### Requirement
How many lines of these entries hold the string "computer"? Answer with the number alone.

Items listed in a dataset:

# # # # # # #

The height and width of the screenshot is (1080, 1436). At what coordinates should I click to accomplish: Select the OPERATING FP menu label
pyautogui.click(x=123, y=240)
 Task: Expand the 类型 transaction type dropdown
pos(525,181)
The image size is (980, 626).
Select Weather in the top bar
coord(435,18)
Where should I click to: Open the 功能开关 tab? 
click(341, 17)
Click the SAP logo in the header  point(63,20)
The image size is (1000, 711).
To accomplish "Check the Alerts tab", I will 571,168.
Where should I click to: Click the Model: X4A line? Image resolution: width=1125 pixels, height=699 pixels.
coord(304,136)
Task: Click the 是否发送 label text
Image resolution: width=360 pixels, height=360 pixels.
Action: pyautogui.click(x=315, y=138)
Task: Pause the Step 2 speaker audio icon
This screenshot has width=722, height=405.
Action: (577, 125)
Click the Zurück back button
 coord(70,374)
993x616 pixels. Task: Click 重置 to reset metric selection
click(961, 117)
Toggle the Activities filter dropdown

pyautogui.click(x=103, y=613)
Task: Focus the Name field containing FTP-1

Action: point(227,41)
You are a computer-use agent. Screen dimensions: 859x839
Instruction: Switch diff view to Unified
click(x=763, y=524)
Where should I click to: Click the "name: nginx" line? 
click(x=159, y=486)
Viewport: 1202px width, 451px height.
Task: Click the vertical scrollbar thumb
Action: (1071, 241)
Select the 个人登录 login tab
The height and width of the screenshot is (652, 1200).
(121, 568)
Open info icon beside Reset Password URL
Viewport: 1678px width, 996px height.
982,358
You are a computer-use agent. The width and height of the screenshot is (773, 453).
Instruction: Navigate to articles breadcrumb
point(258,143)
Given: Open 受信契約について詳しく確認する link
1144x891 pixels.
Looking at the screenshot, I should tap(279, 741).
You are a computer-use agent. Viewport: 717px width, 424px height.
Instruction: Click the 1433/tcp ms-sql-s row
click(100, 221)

# # # # # # #

### Result of this exercise
3